== TASK TO COMPLETE ==
Copy out the records precisely, everything from the line containing "Enter fullscreen mode" down to the line containing "should pyautogui.click(x=764, y=131).", both included.

== INPUT FOR THIS TASK ==
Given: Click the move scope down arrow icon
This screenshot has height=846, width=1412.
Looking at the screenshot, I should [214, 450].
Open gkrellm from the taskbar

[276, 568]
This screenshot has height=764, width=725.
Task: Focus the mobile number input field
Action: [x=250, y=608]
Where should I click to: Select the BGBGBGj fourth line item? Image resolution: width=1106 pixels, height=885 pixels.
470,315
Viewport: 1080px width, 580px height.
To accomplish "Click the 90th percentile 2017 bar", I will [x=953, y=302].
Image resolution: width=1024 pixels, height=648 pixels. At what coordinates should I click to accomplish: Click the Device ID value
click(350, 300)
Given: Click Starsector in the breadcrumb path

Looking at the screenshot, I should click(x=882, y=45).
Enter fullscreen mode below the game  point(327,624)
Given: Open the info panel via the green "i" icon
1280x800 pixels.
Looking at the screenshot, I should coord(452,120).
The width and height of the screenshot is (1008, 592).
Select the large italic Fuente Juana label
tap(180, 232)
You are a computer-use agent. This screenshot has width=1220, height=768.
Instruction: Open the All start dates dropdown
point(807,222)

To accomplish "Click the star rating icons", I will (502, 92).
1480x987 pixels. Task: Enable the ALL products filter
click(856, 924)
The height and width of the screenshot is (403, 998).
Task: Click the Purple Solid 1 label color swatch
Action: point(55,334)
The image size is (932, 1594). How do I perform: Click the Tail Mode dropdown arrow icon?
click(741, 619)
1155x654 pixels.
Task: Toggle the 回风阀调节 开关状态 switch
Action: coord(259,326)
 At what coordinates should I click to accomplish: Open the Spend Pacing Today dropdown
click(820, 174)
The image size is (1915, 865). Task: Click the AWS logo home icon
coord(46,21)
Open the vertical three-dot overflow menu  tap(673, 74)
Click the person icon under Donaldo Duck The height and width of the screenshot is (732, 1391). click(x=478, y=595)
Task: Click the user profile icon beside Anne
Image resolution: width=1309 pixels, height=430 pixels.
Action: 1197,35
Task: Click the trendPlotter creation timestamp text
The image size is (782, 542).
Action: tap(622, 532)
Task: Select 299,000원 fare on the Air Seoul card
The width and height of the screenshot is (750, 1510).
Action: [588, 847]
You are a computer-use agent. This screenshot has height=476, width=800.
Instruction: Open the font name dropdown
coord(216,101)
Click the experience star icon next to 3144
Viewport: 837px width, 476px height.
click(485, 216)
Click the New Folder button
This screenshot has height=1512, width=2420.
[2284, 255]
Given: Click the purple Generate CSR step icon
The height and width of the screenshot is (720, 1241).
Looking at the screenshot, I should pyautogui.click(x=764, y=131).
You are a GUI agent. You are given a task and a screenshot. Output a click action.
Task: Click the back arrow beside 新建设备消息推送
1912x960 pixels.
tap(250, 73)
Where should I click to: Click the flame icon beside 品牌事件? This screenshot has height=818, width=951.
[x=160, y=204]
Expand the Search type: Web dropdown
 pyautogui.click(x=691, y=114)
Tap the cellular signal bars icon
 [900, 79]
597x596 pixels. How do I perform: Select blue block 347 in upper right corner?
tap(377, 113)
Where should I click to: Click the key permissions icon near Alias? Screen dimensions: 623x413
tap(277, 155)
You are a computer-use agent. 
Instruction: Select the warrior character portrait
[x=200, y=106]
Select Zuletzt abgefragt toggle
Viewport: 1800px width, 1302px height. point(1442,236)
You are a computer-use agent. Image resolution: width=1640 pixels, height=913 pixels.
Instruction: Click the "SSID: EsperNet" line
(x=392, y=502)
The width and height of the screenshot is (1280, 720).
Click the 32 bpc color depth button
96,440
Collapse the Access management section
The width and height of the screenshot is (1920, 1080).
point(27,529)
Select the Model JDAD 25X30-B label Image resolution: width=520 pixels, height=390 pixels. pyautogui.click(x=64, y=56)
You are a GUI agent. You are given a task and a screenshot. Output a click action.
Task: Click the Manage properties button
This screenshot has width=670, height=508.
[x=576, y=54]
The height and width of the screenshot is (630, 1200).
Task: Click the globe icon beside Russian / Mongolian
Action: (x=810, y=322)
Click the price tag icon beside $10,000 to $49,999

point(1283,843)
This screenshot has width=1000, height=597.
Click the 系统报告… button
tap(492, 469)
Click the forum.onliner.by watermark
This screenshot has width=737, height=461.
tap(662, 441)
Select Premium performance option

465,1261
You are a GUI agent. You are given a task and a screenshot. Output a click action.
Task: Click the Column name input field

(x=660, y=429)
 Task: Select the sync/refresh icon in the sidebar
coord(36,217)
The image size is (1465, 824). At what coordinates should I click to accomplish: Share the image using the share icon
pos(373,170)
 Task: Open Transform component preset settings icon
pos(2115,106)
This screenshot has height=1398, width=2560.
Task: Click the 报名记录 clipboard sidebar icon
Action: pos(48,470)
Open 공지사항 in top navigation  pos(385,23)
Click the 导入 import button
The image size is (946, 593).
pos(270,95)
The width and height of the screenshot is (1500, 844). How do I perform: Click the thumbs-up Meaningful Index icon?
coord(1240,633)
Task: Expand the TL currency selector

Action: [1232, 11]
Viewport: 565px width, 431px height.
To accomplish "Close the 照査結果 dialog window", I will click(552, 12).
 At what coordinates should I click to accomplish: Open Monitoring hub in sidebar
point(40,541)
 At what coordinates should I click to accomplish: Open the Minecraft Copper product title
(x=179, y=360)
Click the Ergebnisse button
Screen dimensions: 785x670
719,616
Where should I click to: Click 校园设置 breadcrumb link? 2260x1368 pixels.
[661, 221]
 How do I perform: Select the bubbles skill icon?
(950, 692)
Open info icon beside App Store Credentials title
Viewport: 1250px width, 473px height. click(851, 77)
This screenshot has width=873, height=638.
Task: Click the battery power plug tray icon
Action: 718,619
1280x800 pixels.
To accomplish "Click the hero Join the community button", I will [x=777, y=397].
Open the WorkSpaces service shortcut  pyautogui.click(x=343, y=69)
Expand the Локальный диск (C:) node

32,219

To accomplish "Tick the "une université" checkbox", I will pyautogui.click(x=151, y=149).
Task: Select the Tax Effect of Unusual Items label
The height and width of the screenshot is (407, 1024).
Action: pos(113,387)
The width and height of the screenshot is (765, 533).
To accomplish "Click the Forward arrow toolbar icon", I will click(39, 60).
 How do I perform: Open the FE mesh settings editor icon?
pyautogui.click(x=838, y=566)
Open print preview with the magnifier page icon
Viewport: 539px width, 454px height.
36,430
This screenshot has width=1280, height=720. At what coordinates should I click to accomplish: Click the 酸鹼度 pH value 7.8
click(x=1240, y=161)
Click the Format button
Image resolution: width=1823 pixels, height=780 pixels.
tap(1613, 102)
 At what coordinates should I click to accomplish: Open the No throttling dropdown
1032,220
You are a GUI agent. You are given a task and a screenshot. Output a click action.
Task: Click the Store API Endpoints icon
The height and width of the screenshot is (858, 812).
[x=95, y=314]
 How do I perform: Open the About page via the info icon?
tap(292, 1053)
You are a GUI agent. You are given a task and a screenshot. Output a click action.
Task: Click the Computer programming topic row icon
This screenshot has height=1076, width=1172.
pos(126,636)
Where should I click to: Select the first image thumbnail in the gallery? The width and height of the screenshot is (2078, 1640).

== EXERCISE OUTPUT ==
Enter fullscreen mode below the game  point(327,624)
Given: Open the info panel via the green "i" icon
1280x800 pixels.
Looking at the screenshot, I should coord(452,120).
The width and height of the screenshot is (1008, 592).
Select the large italic Fuente Juana label
tap(180, 232)
You are a computer-use agent. This screenshot has width=1220, height=768.
Instruction: Open the All start dates dropdown
point(807,222)

To accomplish "Click the star rating icons", I will (502, 92).
1480x987 pixels. Task: Enable the ALL products filter
click(856, 924)
The height and width of the screenshot is (403, 998).
Task: Click the Purple Solid 1 label color swatch
Action: point(55,334)
The image size is (932, 1594). How do I perform: Click the Tail Mode dropdown arrow icon?
click(741, 619)
1155x654 pixels.
Task: Toggle the 回风阀调节 开关状态 switch
Action: coord(259,326)
 At what coordinates should I click to accomplish: Open the Spend Pacing Today dropdown
click(820, 174)
The image size is (1915, 865). Task: Click the AWS logo home icon
coord(46,21)
Open the vertical three-dot overflow menu  tap(673, 74)
Click the person icon under Donaldo Duck The height and width of the screenshot is (732, 1391). click(x=478, y=595)
Task: Click the user profile icon beside Anne
Image resolution: width=1309 pixels, height=430 pixels.
Action: 1197,35
Task: Click the trendPlotter creation timestamp text
The image size is (782, 542).
Action: tap(622, 532)
Task: Select 299,000원 fare on the Air Seoul card
The width and height of the screenshot is (750, 1510).
Action: [588, 847]
You are a computer-use agent. This screenshot has height=476, width=800.
Instruction: Open the font name dropdown
coord(216,101)
Click the experience star icon next to 3144
Viewport: 837px width, 476px height.
click(485, 216)
Click the New Folder button
This screenshot has height=1512, width=2420.
[2284, 255]
Given: Click the purple Generate CSR step icon
The height and width of the screenshot is (720, 1241).
Looking at the screenshot, I should pyautogui.click(x=764, y=131).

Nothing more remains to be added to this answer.